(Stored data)
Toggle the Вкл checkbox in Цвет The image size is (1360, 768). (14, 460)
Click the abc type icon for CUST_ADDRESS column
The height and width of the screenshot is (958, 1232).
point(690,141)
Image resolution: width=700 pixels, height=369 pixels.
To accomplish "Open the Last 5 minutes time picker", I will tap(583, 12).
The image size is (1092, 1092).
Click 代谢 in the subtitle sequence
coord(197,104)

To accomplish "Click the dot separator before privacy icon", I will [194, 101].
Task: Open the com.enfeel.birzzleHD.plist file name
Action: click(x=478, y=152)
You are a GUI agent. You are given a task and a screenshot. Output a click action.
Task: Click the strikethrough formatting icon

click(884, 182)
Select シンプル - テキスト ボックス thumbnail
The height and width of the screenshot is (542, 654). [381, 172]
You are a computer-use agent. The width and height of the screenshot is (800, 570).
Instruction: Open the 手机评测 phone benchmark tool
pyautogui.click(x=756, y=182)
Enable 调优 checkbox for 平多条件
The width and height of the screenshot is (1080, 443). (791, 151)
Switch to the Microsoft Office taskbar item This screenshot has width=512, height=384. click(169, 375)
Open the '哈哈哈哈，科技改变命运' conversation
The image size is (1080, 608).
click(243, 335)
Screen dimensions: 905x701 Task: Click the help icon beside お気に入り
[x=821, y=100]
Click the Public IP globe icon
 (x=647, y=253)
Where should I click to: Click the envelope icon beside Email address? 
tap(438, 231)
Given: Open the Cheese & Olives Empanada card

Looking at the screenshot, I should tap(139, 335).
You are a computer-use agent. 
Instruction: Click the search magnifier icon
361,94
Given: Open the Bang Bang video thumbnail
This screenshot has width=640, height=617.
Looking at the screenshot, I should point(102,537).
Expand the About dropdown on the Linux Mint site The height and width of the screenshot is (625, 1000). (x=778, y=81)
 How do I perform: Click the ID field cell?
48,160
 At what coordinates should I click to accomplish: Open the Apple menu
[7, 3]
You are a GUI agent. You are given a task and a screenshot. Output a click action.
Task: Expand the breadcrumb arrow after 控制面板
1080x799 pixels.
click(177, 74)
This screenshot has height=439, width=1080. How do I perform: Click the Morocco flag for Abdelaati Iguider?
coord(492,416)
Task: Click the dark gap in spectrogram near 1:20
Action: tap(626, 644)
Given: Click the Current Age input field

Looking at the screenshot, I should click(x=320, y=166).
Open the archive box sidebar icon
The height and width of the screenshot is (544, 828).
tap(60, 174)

• [Exercise requirements] Go to the line holding "Open the archive box sidebar icon" in the entries above and return it, along with every line after it, exactly as written.

• [Worked solution]
Open the archive box sidebar icon
The height and width of the screenshot is (544, 828).
tap(60, 174)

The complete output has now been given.